The taggable_type is used to get the class name, and then the taggable_id is used to get the exact resource.

A. Modify the original table

The table design diagram is roughly as follows

Instead of rebuilding the table, I will modify the existing table and migrate the data

  1. increasetypeField for storage resource type.
  2. Rename the original data table to a more generic nametaggings.
  3. The originalpost_idChange the field to a more generic nametaggable_id.
  4. Populate the existing resource with data,typeFields uniformly fill datapost.
ALTER TABLE tags_posts ADD COLUMN type varchar(80);
ALTER TABLE tags_posts RENAME TO taggings;
ALTER TABLE taggings RENAME COLUMN post_id TO taggable_id;
UPDATE taggings SET type='post';
Copy the code

B. Add a user

Create a user table and populate the data before you label the user

Create a simple user table
CREATE TABLE users (
    id              SERIAL,
    username        varchar(80),
    age             integer
);


Add a user named LAN and two related labels

INSERT INTO users (username, age) values ('lan'.26);

INSERT INTO tags (name) VALUES ('student');
INSERT INTO tags (name) VALUES ('programmer');
Copy the code

C. Label the user

The next step is to label the user’s LAN, make some adjustments to the original SQL statement, and fill the type field with user when labeling.

INSERT INTO taggings (tag_id, taggable_id, type) VALUES ((SELECT id FROM tags WHERE name = 'student'), (SELECT id FROM users WHERE username = 'lan'), 'user');

INSERT INTO taggings (tag_id, taggable_id, type) VALUES ((SELECT id FROM tags WHERE name = 'programmer'), (SELECT id FROM users WHERE username = 'lan'), 'user');
Copy the code

The above SQL statement labels the user student and Programmer.

D. View labels

To accomplish this task, we still need to join the three tables and constrain the type of type

  • The user is calledlanAll the tags that users are tagged with
blog=# SELECT tags.name FROM tags, users, taggings WHERE tags.id = taggings.tag_id AND users.id = taggings.taggable_id AND taggings.type = 'user' AND users.username = 'lan';

    name
------------
 student
 programmer
(2 rows)
Copy the code
  • The headlineRubyAll the tags on the articles
blog=# SELECT tags.name FROM tags, posts, taggings WHERE tags.id = taggings.tag_id AND posts.id = taggings.taggable_id AND taggings.type = 'post' AND posts.title = 'Ruby';

   name
----------
 language
 tech
Copy the code

OK, as expected, now the tagging system is more general.

conclusion

This article constructs a tag system based on PostgreSQL basic statements.

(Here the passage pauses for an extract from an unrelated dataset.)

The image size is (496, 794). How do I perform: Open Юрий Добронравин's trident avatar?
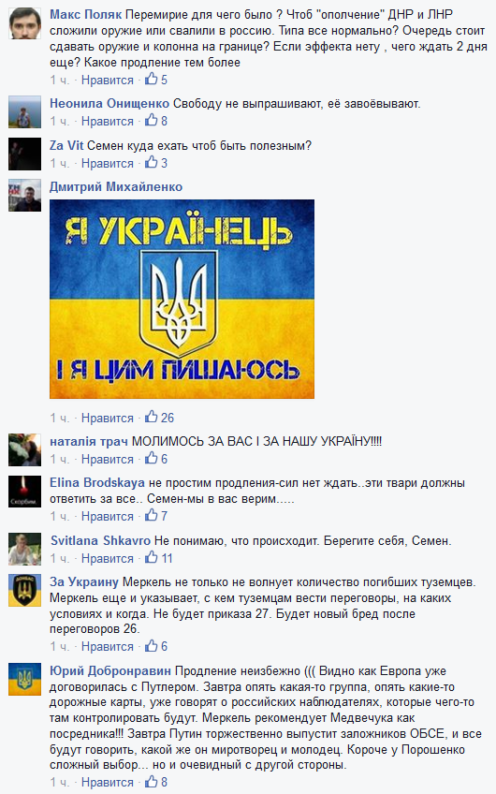[24, 679]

It is not difficult to implement a tagging system, and communities in each language should have relevant integrations. I also want to put aside programming language, from the database level to analyze the basic principle of a label system.

PS: Another good Model Design tool is recommendeddbdiagram, you can use the text of the data table design, design side preview. Finally, it can be exported as PNG, PDF or even SQL source files. The data table diagrams in this paper are made by this software.